Laurine Rousset s'est ensuite félicitée de cette mobilisation : "ça fait chaud au cœur de voir tout ce monde réunis y compris des non syndiqués, mais en même temps cela montre qu'il y a un énorme problème". Et de dénoncer à son tour "l'inflation normative, la concurrence déloyale de produits importés avec des exigences moindres, les taxations…", avant de lancer "on veut être libre d'entreprendre". Yannick Fialip n'a pas hésité à traiter Bruno Le Maire de "pompier pyromane" qui "ne tient pas parole". Il a aussi fustigé l'OFB, qui entretient la "terreur" dans les exploitations avec ses contrôles à tout va, et "traite les agriculteurs comme des voyous". Et comme si la colère et le désarroi des agriculteurs ne touchent pas l'OFB, ce jour, alors que les tracteurs rejoignaient Le Puy, des agents étaient sur des exploitations en train de les contrôler. L'OFB a été fortement huée par les manifestants.
Le mouvement continue
N'ayant pas demandé d'audience au Préfet - les responsables professionnels l'avaient rencontré la semaine précédente- lentement, à partir de 15h, les tracteurs ont quitté la ville, escortés par les services de police, pour rejoindre la RN88 et la bloquer dans les deux sens au niveau de la tranchée couverte en aval du village de Mons sur la déviation du Puy, engendrant ainsi une forte perturbation du trafic routier et ce jusqu'en fin de soirée.
Les tracteurs sont ensuite repartis en direction de chez eux, s'arrêtant toutefois aux carrefours de Lachamp, Polignac et les Fangeas pour poursuivre leur action.Dès le lendemain matin, FDSEA et JA ont décidé de continuer à mettre la pression sur le Gouvernement. Le mouvement de grogne continue.

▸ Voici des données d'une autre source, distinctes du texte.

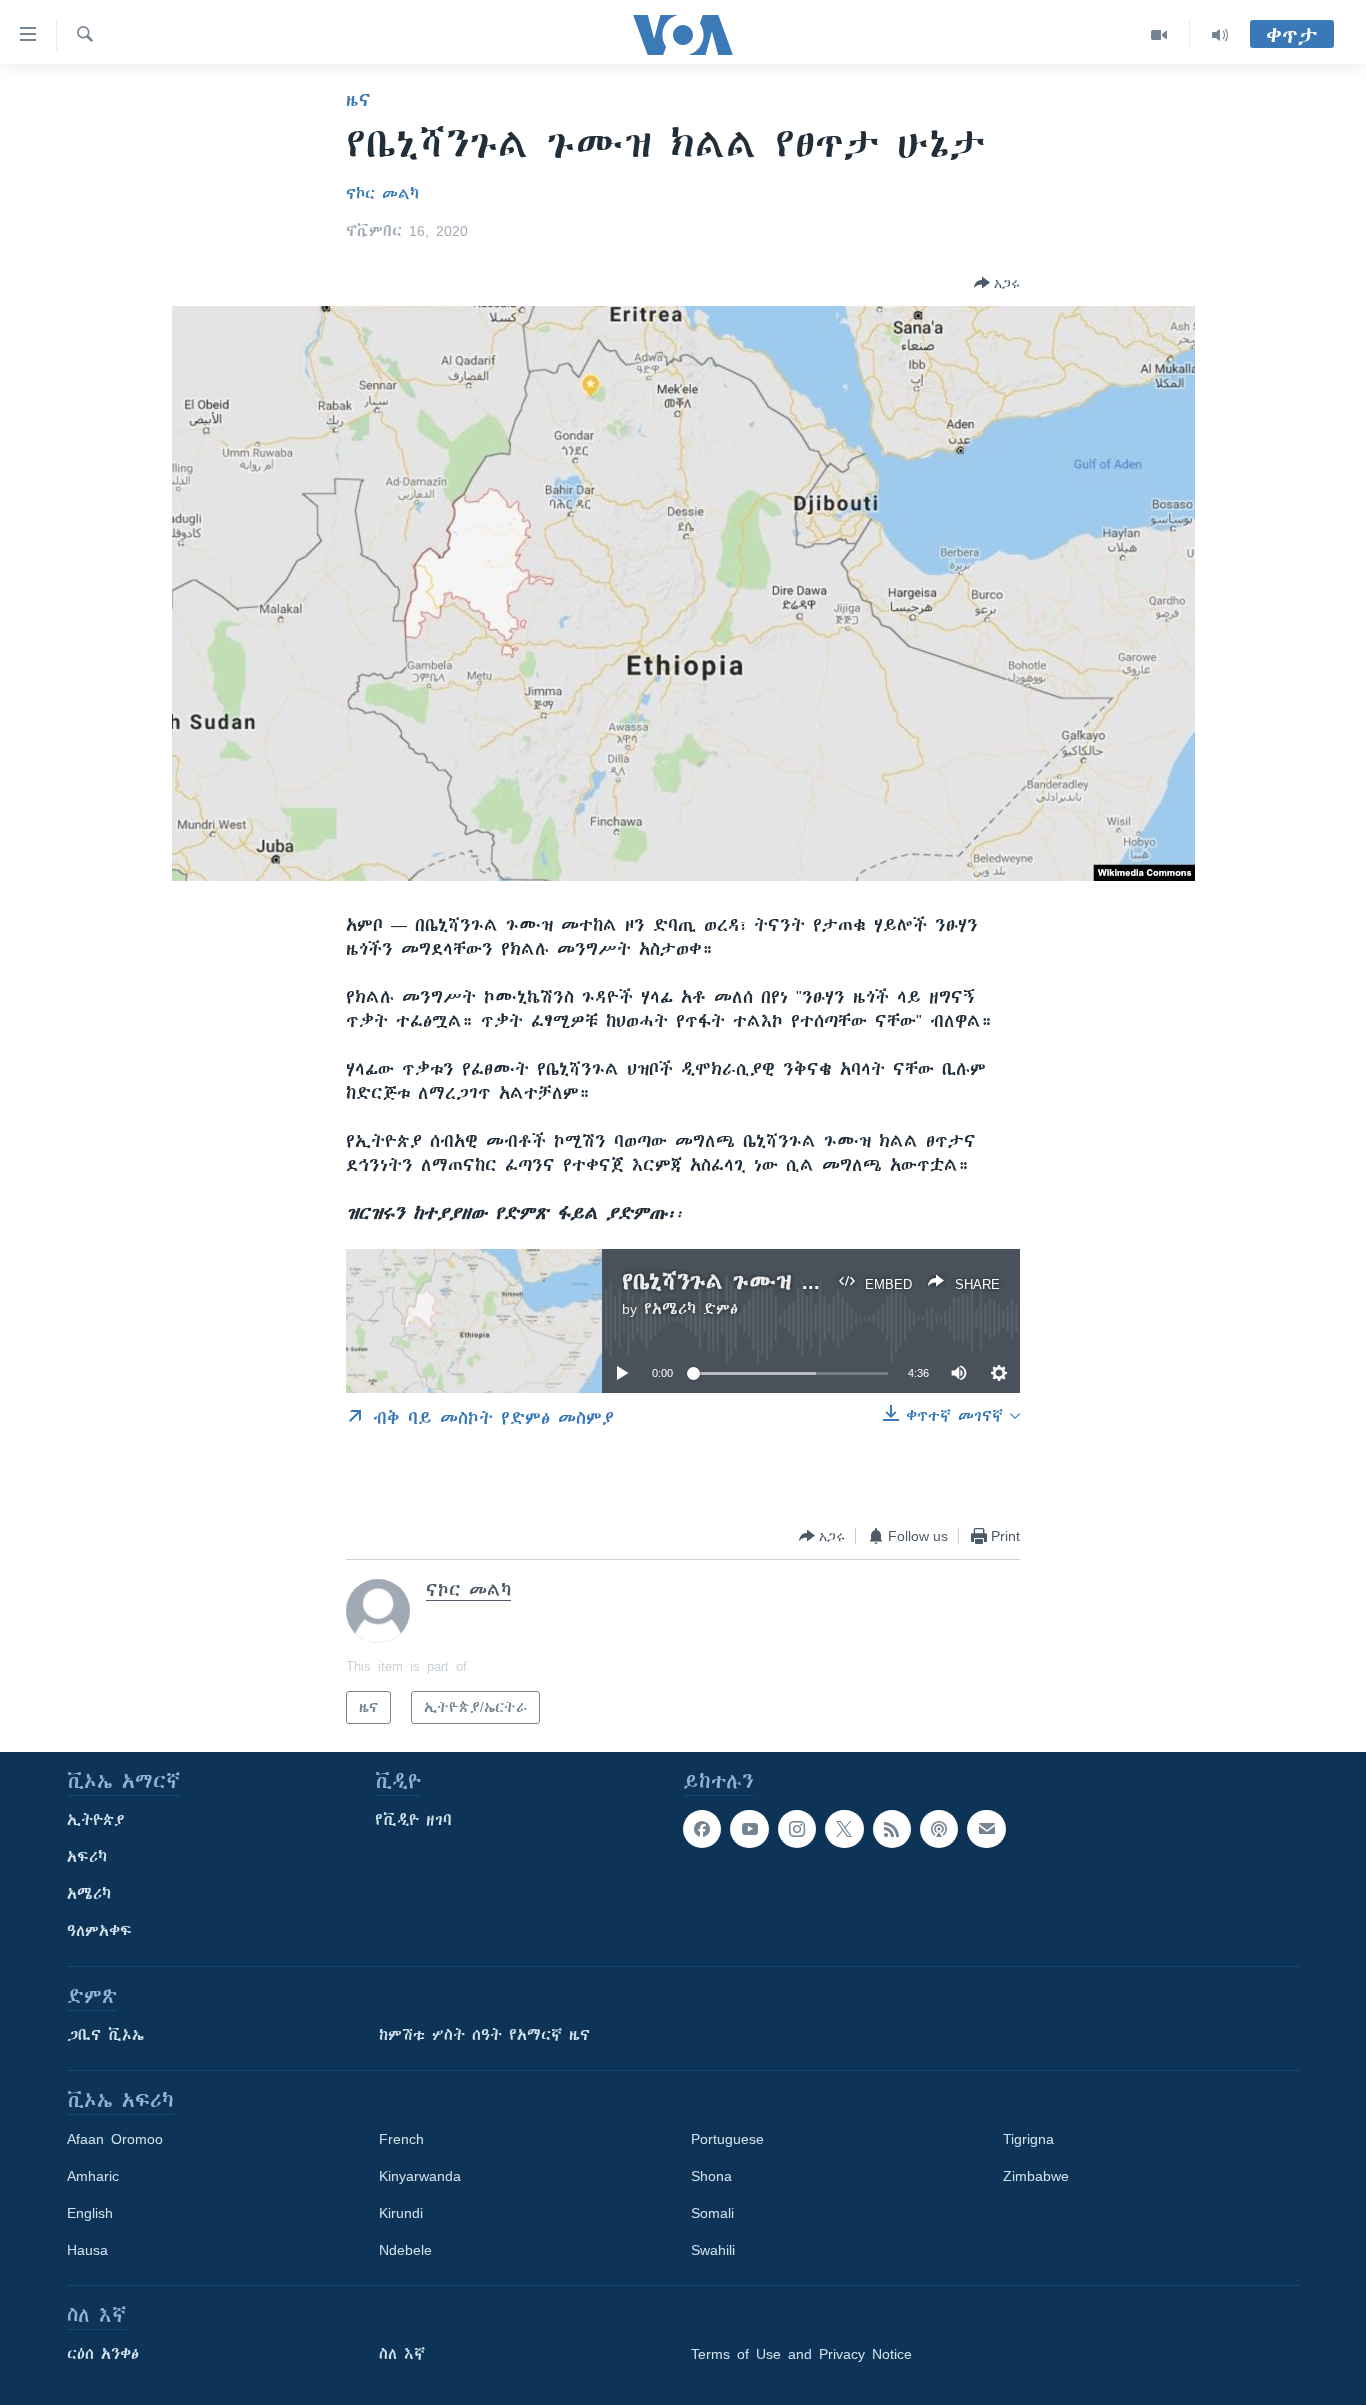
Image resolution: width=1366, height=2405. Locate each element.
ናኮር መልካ (382, 194)
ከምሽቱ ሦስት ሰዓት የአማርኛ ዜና (484, 2035)
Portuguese (727, 2139)
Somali (712, 2213)
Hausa (87, 2250)
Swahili (713, 2250)
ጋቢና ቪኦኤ (105, 2035)
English (90, 2213)
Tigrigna (1028, 2139)
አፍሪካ (87, 1857)
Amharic (93, 2176)
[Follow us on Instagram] (797, 1829)
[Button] (997, 283)
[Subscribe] (986, 1829)
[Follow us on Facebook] (702, 1829)
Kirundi (401, 2213)
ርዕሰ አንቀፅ (103, 2354)
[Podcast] (939, 1829)
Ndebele (405, 2250)
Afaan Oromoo (115, 2139)
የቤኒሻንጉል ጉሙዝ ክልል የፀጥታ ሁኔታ (800, 1281)
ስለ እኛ (402, 2354)
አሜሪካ (89, 1894)
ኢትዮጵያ (96, 1820)
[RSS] (892, 1829)
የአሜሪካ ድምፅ (691, 1309)
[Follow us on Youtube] (749, 1829)
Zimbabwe (1036, 2176)
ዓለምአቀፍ (99, 1931)
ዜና (358, 100)
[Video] (1159, 35)
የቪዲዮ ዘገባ (413, 1820)
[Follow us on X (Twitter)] (844, 1829)
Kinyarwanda (420, 2176)
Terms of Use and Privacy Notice (801, 2354)
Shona (711, 2176)
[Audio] (1220, 35)
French (401, 2139)
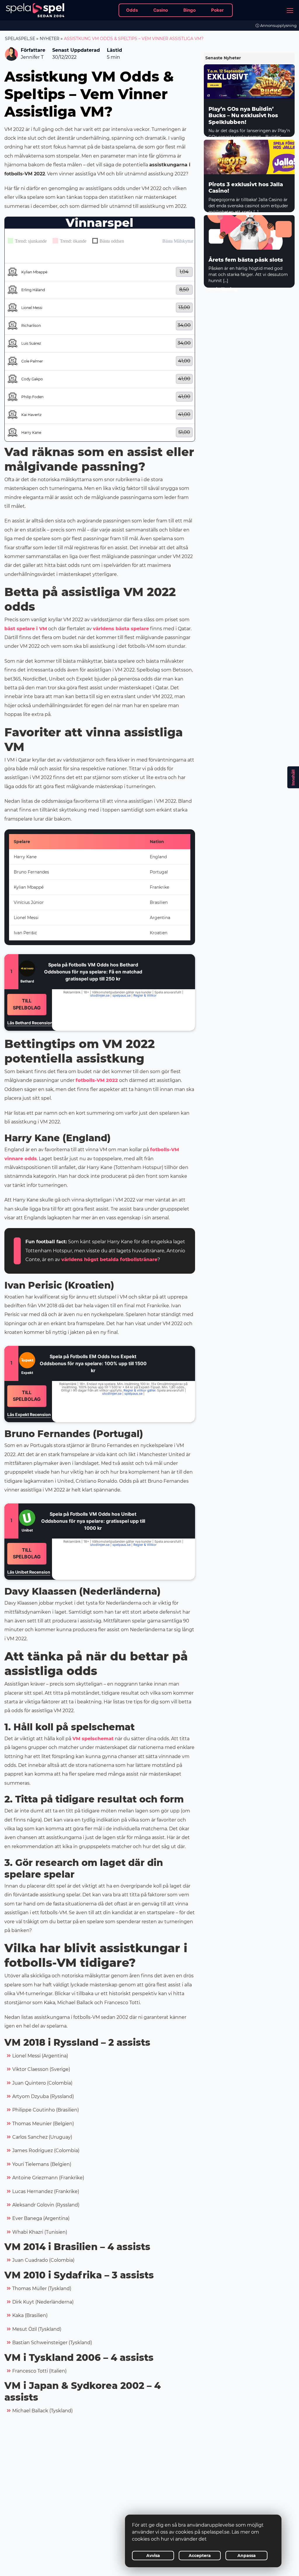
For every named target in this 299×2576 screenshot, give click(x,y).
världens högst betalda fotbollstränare (109, 1259)
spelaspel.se (20, 38)
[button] (100, 272)
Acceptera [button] (200, 2555)
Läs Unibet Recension (28, 1572)
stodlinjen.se (99, 995)
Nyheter (49, 38)
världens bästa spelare (121, 628)
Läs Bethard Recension (30, 1022)
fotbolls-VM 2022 (97, 1080)
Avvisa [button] (153, 2555)
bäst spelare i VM (25, 628)
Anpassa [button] (246, 2555)
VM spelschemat (93, 1738)
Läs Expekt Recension (29, 1414)
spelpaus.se (121, 995)
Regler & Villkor (145, 995)
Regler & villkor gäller (139, 1390)
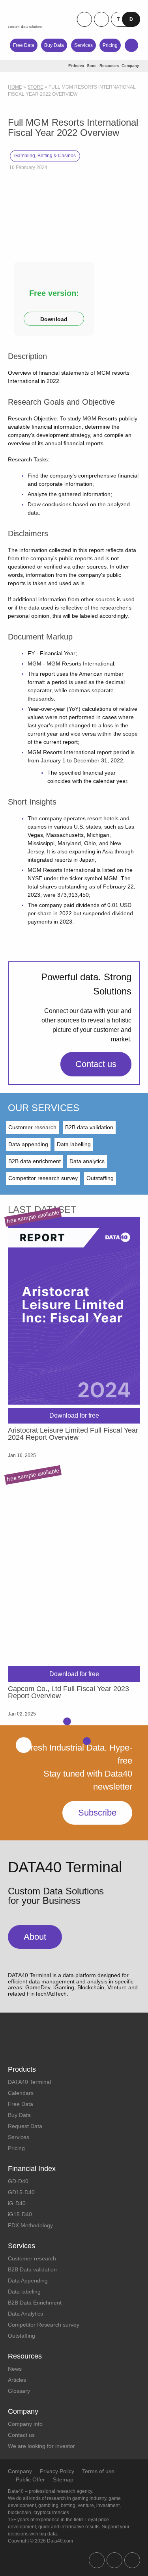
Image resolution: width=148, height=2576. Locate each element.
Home (15, 87)
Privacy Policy (57, 2471)
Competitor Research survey (43, 2324)
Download (53, 319)
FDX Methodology (30, 2225)
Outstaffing (100, 1178)
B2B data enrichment (34, 1161)
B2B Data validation (32, 2269)
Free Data (23, 45)
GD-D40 (18, 2181)
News (15, 2369)
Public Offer (30, 2479)
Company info (25, 2424)
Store (35, 87)
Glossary (19, 2391)
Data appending (28, 1144)
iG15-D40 (20, 2214)
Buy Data (54, 45)
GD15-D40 (21, 2192)
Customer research (32, 1127)
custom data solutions (25, 27)
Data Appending (28, 2280)
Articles (17, 2380)
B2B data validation (89, 1127)
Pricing (110, 45)
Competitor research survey (43, 1178)
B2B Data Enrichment (35, 2302)
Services (83, 45)
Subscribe (97, 1813)
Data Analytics (25, 2313)
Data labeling (24, 2291)
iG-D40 (17, 2203)
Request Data (25, 2126)
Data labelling (74, 1144)
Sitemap (63, 2479)
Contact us (95, 1064)
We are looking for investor (41, 2446)
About (35, 1937)
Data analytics (87, 1161)
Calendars (21, 2093)
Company (20, 2471)
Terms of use (98, 2471)
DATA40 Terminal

Dès 10h, des agricultrices et agriculteurs avec leurs tracteurs se regroupaient au Fangeas, au carrefour des Routes nationales 102 et 88 pour un blocage à durée indéterminé.
La mobilisation continue !
A l'heure où nous bouclons notre journal, les agriculteurs de la FDSEA et des JA de Haute-Loire poursuivent leurs actions sur les axes stratégiques du département à Pradelles, Brioude et St Ferréol d'Auroure, au moyen de barrages filtrants pour ralentir la circulation des voitures et surtout interdire l'entrée des poids lourds chargés de marchandises sur la Haute-Loire. Au passage, les manifestants procèdent à une vérification de la cargaison des camions (en particulier l'origine géographique des marchandises), sans déchargement. Les premières annonces du Premier Ministre faites le 26 janvier sur une exploitation n'ont pas suffi à calmer la colère des agriculteurs. " Les annonces de Gabriel Attal sont un début de réponses à nos revendications ; mais ce n'est pas suffisant" explique le président de la FDSEA, Claude Font. "Le premier Ministre a annoncé quelques mesures d'urgence comme le GNR..., mais nous attendons à présent des réponses structurelles qui permettent de pérenniser l'avenir des jeunes sur les exploitations" a souligné Laurine Rousset, présidente des JA de Haute-Loire.
La mobilisation, très suivie sur le terrain, continuera donc aussi longtemps que nécessaire.